*Dataset records*:
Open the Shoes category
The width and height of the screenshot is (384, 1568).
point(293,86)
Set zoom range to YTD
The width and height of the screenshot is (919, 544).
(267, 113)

*Problem description*: The reply must repeat all of the records precisely.

*Answer section*:
Open the Shoes category
The width and height of the screenshot is (384, 1568).
point(293,86)
Set zoom range to YTD
The width and height of the screenshot is (919, 544).
(267, 113)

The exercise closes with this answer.